We are circulating and wandering around the bequest cartesian legacy of the epistemology of the first-person, and, how we can be confident of our self-servings perceptions, memories, reasons, justifications... and the like. In this sense, is very difficult to disregard the arguments of the skeptic.

I wonder if the skeptic has not the burden of proof?

Is it possible that a third-person approach erode the possibility of being dreaming right now?

Eric Schwitzgebel said...

So, Jonathan, it seems to me to get to some delicate issues about grounds. If reasoning in dreams can be utterly incoherent without our recognizing that fact, I can presumably think I'm thinking coherently when I'm not at all -- not even close. Can I know through introspection that I'm not in a dream, thinking absolutely incoherent thoughts? Well, maybe so, just as I can know through perception that I'm in my office (which I wouldn't be, if I were dreaming). But if one is skeptical enough not to grant the latter knowledge, is there some disanalogy between the cases that still allows one to grant the former knowledge?

Eric Schwitzgebel said...

Anibal, I wonder if the third-person perspective presupposes rather than establishes the falsity of dream skepticism.
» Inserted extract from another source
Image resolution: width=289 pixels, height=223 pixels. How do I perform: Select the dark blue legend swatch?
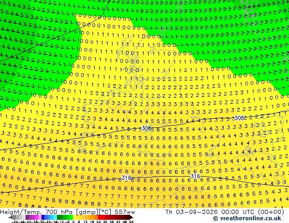(x=43, y=218)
I agree the skeptic has the burden of proof -- or at least the burden to show us why we should take the skeptical possibilities seriously.

I think it's illuminating to consider a parallel case of a skeptic about deduction, who challenges us to prove that deduction is a deductively valid method without using deduction. This appears preposterous and impossible. Why we should care about such a challenge or be troubled if it's impossible to meet? The same goes, perhaps, for the skeptic about induction, or perception, or other minds....

Genius said...

I'd say that dreaming or conceiving of a square circle in it's simple form (as opposed to ideal conceivability) is just having an object in mind that fits into your mind's "square" category and your "circle" category.

It implies that your mind is ignoring an important factor (although I'm not entirely sure this isn't contingent on physics) - but that isn't entirely surprising because your mind isn't a super computer - it almost always ignores important factors.

Like one of those impossible stairs drawings - it looks possible...

Unknown said...

I definitely disagree with Malcolm where he states dreams are formulated when the individual is waken up. First of all there have been numerous studies and brain scans that has prove certain brain activity when a person in deep sleep and in a dream by testing the person's heart rate while in a dream.

Secondly I also agree with Jonathan in stating that dreams are contents of fiction. While in a dream the part of the brain that makes sense in life is turned of which I do not recall the name of it exactly as of now and literally anything that is illogical can make sense in a dream. So squares can be circles, numbers can add up to anything and fishes can fly in a dream world that's made up by the person sleeping.